Jo, Y.J. and Cho, Y.J., 2023. How the beach restoration process, driven by bound mode infra-gravity waves underlying swells in a mild sea, is affected by the presence of LCB: A numerical study. In: Lee, J.L.; Lee, H.; Min, B.I.; Chang, J.-I.; Cho, G.T.; Yoon, J.-S., and Lee, J. (eds.), Multidisciplinary Approaches to Coastal and Marine Management. Journal of Coastal Research, Special Issue No. 116, pp. 618-622. Charlotte (North Carolina), ISSN 0749-0208.

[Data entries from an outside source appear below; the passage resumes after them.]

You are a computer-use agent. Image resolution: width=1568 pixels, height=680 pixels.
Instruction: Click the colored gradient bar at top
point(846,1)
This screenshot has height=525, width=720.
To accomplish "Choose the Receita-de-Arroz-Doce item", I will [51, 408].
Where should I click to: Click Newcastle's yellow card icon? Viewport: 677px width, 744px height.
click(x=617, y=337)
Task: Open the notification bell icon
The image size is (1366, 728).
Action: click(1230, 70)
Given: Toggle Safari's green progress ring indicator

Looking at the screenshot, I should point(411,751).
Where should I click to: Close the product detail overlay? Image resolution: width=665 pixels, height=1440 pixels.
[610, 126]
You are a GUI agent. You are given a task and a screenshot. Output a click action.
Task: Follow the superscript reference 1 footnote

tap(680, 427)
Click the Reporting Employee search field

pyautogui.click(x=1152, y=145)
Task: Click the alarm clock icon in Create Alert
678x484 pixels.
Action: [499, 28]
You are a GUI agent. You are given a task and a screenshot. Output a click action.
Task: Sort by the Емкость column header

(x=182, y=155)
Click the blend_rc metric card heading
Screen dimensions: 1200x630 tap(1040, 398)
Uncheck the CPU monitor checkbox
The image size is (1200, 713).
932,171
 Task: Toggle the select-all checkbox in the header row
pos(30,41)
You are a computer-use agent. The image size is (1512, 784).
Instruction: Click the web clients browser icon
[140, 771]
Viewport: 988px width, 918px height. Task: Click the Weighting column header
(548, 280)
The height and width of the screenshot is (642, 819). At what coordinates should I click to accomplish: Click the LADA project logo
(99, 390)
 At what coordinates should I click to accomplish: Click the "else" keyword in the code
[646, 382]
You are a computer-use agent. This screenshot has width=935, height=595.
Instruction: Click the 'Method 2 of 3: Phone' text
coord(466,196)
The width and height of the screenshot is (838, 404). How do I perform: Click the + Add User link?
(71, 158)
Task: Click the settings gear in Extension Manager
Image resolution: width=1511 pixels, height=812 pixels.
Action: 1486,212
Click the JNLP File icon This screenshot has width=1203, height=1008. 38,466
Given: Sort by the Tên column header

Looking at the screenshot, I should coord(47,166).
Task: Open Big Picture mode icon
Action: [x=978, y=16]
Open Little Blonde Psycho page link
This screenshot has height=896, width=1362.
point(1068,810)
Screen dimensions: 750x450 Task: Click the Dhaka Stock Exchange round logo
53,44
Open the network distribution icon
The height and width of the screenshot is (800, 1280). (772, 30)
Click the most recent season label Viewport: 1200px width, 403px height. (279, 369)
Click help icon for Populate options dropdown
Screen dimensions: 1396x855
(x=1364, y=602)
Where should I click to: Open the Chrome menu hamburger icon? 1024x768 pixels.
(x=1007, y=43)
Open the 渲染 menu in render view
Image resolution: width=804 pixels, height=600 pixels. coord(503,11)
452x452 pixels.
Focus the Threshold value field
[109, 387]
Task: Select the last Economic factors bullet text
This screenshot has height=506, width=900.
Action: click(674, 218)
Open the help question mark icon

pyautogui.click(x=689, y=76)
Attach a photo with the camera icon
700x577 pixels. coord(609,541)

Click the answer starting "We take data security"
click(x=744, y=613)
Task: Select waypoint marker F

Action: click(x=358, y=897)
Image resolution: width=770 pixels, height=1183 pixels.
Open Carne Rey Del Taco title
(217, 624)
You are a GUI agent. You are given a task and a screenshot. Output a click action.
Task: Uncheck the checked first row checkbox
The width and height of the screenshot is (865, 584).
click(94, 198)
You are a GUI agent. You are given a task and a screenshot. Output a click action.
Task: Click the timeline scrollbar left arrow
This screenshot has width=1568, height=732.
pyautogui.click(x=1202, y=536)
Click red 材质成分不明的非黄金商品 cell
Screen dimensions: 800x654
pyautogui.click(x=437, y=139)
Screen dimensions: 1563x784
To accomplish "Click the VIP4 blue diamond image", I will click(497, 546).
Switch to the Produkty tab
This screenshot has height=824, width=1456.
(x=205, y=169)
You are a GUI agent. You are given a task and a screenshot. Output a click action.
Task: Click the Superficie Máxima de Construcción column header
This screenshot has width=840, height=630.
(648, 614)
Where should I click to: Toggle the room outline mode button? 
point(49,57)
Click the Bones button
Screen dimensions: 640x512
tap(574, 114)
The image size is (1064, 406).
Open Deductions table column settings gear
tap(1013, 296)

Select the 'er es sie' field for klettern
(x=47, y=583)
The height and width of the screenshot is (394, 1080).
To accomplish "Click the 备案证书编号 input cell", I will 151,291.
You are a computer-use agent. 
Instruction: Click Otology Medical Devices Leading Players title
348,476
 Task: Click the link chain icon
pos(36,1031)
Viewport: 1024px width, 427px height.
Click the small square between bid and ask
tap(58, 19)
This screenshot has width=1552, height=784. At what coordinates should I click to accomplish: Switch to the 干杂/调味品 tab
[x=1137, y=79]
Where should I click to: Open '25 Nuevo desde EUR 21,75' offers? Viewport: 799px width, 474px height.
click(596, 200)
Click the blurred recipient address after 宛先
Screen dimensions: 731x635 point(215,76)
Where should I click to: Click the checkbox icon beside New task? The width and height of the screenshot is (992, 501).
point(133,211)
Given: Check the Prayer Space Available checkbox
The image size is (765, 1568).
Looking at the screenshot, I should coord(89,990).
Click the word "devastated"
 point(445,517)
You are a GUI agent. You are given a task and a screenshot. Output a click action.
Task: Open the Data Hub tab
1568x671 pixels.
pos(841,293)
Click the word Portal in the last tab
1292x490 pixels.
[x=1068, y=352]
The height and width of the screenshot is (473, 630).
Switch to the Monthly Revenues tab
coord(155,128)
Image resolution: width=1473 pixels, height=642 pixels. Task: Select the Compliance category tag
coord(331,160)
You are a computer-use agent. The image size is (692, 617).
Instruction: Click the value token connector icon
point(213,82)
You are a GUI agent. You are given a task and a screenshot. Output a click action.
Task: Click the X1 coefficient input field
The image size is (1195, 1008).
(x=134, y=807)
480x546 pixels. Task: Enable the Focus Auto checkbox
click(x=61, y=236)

This study aims to numerically investigate the impact of Low Crested Breakwater [LCB] on the beach restoration process driven by bound mode infra-gravity waves beneath swells in a mild sea. In doing so, the authors also delve into the evolving extent of boundedness of infra-gravity waves to a wave packet during shoaling. Additionally, the authors explore the effects of this evolution on sediment transport. The infra-gravity waves were extracted from a numerically simulated wave field using the Empirical Mode Decomposition method. Numerical results reveal a transition in the cross-correlation between a wave packet and infra-gravity waves from negative to positive during shoaling, especially when the phase of infra-gravity waves is initially shifted by as much as π. These correlation patterns align well with the wave data acquired by Abdelrahman and Thornton. Furthermore, the degree of boundedness of infra-gravity waves to a wave packet has a significant impact on the sediment transport rate. When fully phase-locked, a substantial amount of sand, in the form of bedload, escapes offshore through the open inlet between LCB. Approximately 5 × 10^–3m³/m of sand exits the inner zone of LCB per unit amplitude modulation period of a wave packet. Conversely, with a phase shift of π, the primary sediment transport mode at the open inlet between LCB becomes bedload. Sand migrating toward the shore balances with offshore-directed sediment transport, marking a departure from previous studies focused on monochromatic waves only.